There was no statistical difference regarding blood urea nitrogen (BUN) and creatinine levels between the two groups, which was consistent with the study by Nasim and Kartha et al. (1, 21). Although Pourfakhr demonstrated a greater decrease in BUN and creatinine in patients undergoing kidney transplantation who were treated with RL, the age range and underlying disease of participants were totally different from the present study (14).
This study conducted a comparative evaluation of the patient's vital signs at the time of admission and six hours after initiation of treatment. Tachycardia is one of the first signs of hypovolemic shock (23). The decrease in heart rate was significantly greater in the RL group, which indicated a better response in terms of resolving the first sign of shock. There was no significant difference between the two groups in terms of the decrement of respiratory rate and increment in both systolic and diastolic blood pressure. The NS group was superior regarding improvement of capillary refill time and skin turgor compared to the other group.
In the recent study, RL recipients showed greater urine output within six hours, which indicated better response to RL regarding the establishment of urine flow. The study by Pourfakhr et al. was consistent with the current trial in terms of higher urine output during renal transplantation surgery; however, the age group was completely different from the present study (14).
Although consistent with Mahajan et al., the frequency of administered boluses of RL was lower than that of NS; the difference was not statistically significant in the present study.
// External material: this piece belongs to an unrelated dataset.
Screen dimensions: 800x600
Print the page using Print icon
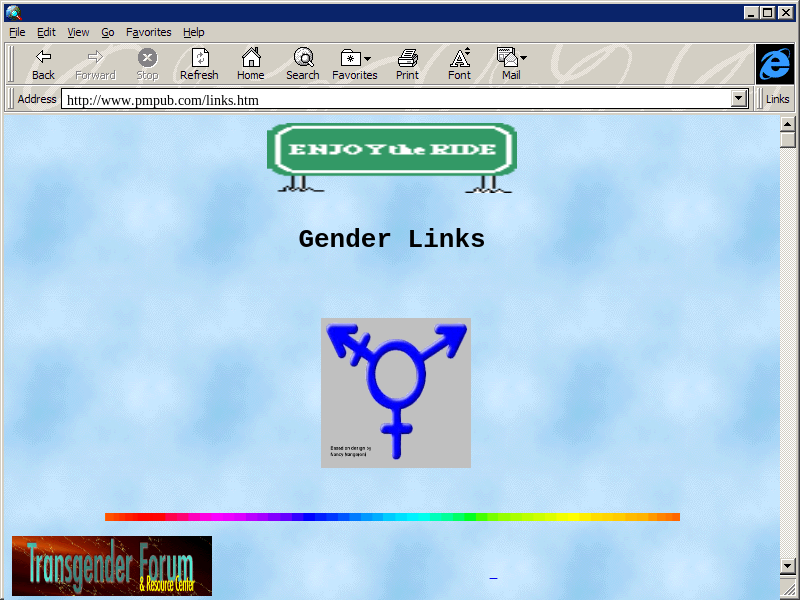pos(407,58)
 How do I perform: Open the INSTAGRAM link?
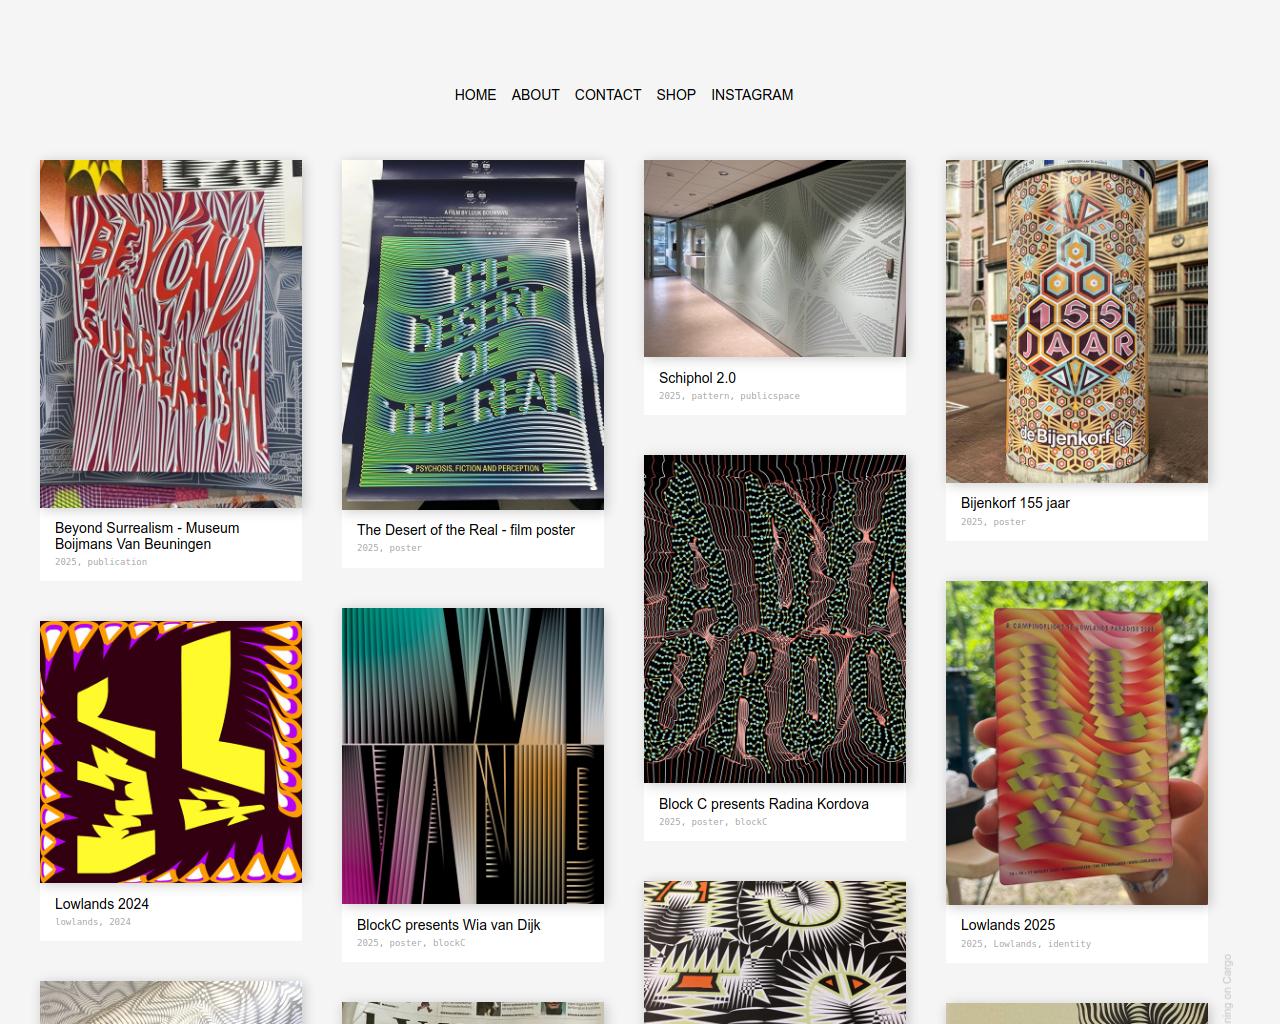tap(752, 95)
The present trial, consistent with the study by Mahajan et al., showed a lower frequency of administered boluses of RL compared to NS; however, the difference was not statistically significant (17). In terms of the total volume of boluses administered, our results, in line with Naseem et al., showed no difference between NS and RL (21).
The present trial, consistent with the Karta study, showed no difference regarding length of hospitalization between the two groups. This was in contrast with previous studies (1, 17, 19, 23). According to Friedrich et al., recipients of RL and NS had similar recovery and duration of hospitalization (24). However, a recent systematic review by Florez et al. found that balanced solutions in children were associated with a likely trivial reduction of the length of stay compared to 0.9% saline (22).
Overall, based on the findings of this study, RL was associated with better response than NS in terms of improving acid-base status, increasing pH and bicarbonate, correcting BE and anion gaps, reducing tachycardia, and increasing urine output in severely dehydrated pediatric patients. Meanwhile, treatment with NS had positive effects on capillary refill time and skin turgor. Considering that previous studies show contradictory results in relation to some of the investigated variables, further investigations are required.

5.1. Limitations

The lack of blinding was a limitation of our study. Many patients could not be enrolled in the study due to electrolyte disturbance (hypernatremia). We acknowledge the value of advanced modeling and recommend it for future studies involving larger sample sizes and longitudinal follow-up to further adjust for baseline disparities.

5.2. Recommendations

Conducting further studies with a larger sample size can make the study results more generalizable. Therefore, it is recommended to conduct more detailed studies. In addition, meta-analyses and systematic reviews are recommended for more precise results.

5.3. Conclusions

This study found that treatment with RL compared to NS had a greater impact on improving the acid-base status, correcting anion gap and BE, reducing tachycardia, and establishing urine output in children with severe dehydration caused by gastroenteritis during six hours of fluid administration. There was no difference in the frequency of bolus administration or the duration of hospitalization in those receiving RL compared to NS. However, more detailed and precise studies are needed for more reliable conclusions.